A Reuters report said Uber's bug bounty programmes, normally used to reward researchers for the submission of information about flaws in a firm's software, was hosted by HackerOne, which also offers its platform to other technology companies.
The chief executive of HackerOne, Marten Mickos, is a well-known former chief executive of MySQL, the Finnish database company that was bought by Sun Microsystems and then became part of Oracle when it bought Sun.
Mickos said he could not discuss an individual customer's programmes. "In all cases when a bug bounty award is processed through HackerOne, we receive identifying information of the recipient in the form of an IRS W-9 or W-8BEN form before payment of the award can be made," he said.
At that time, Uber chief executive Data Khosrowshahi said: ""None of this should have happened, and I will not make excuses for it.

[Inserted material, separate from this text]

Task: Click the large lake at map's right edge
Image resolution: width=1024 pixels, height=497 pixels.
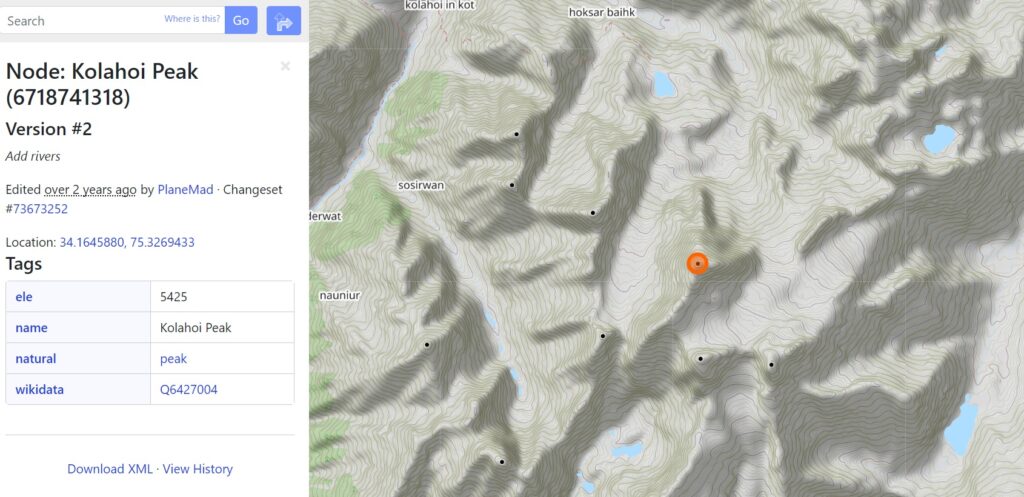Action: click(961, 426)
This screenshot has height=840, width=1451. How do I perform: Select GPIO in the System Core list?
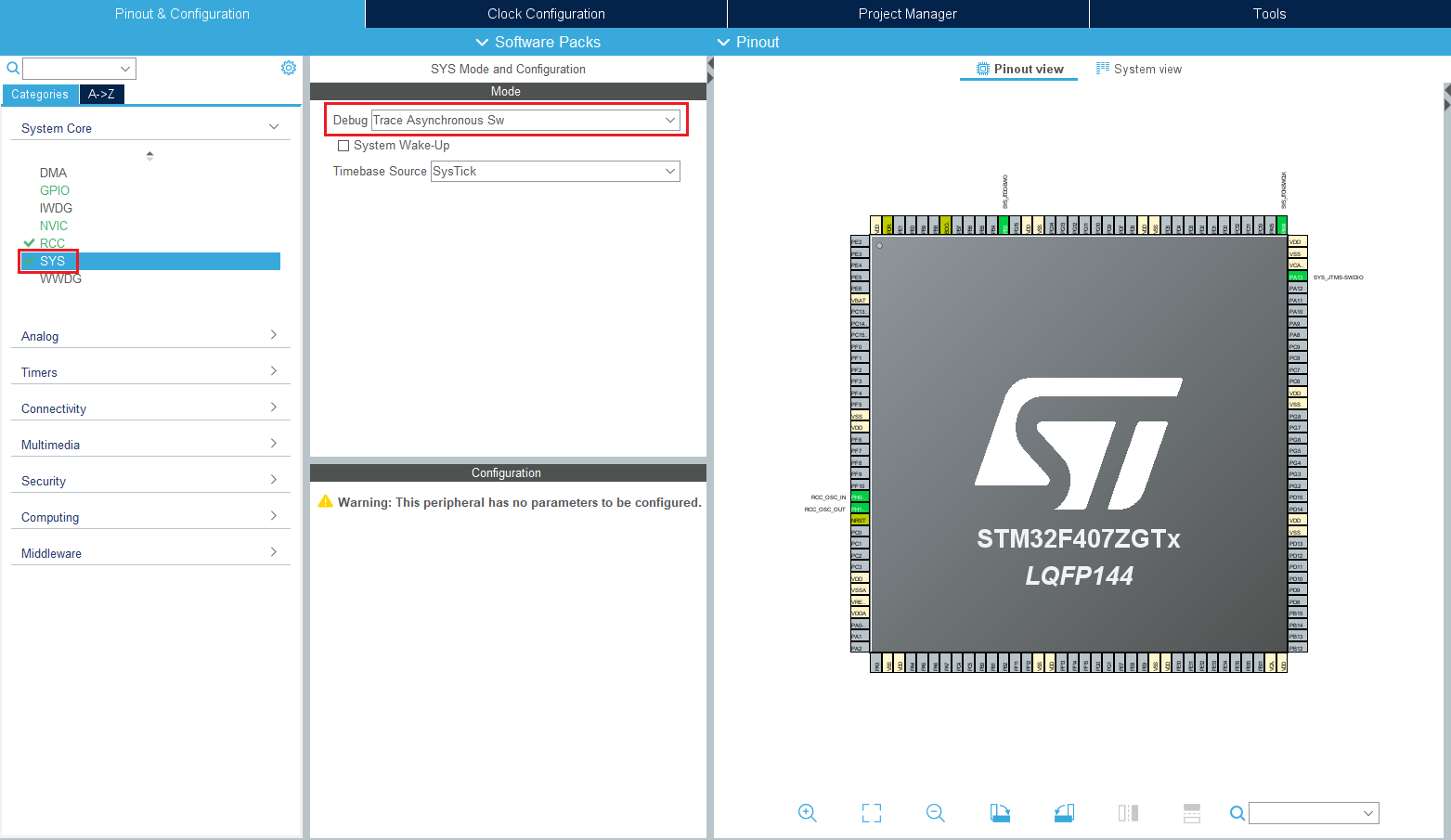point(54,190)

We are changing the way we do business."
The report said there was no clue as to the identity of the attacker who was said to be from Florida. Uber spokesman Matt Kallman refused to comment.
As to who authorised the payment, nothing is known, apart from the fact that former Uber chief executive Travis Kalanick was aware of both the breach and the payout in November 2016.
Uber is said to have paid the money to confirm the attacker's identity and make him sign a non-disclosure agreement. The company also checked the man's machine to ensure that the data had been erased.
Uber suffered a data breach in 2014 as well and was discussing a settlement with the FTC while it haggled with the Florida hacker to keep the 2016 breach quiet.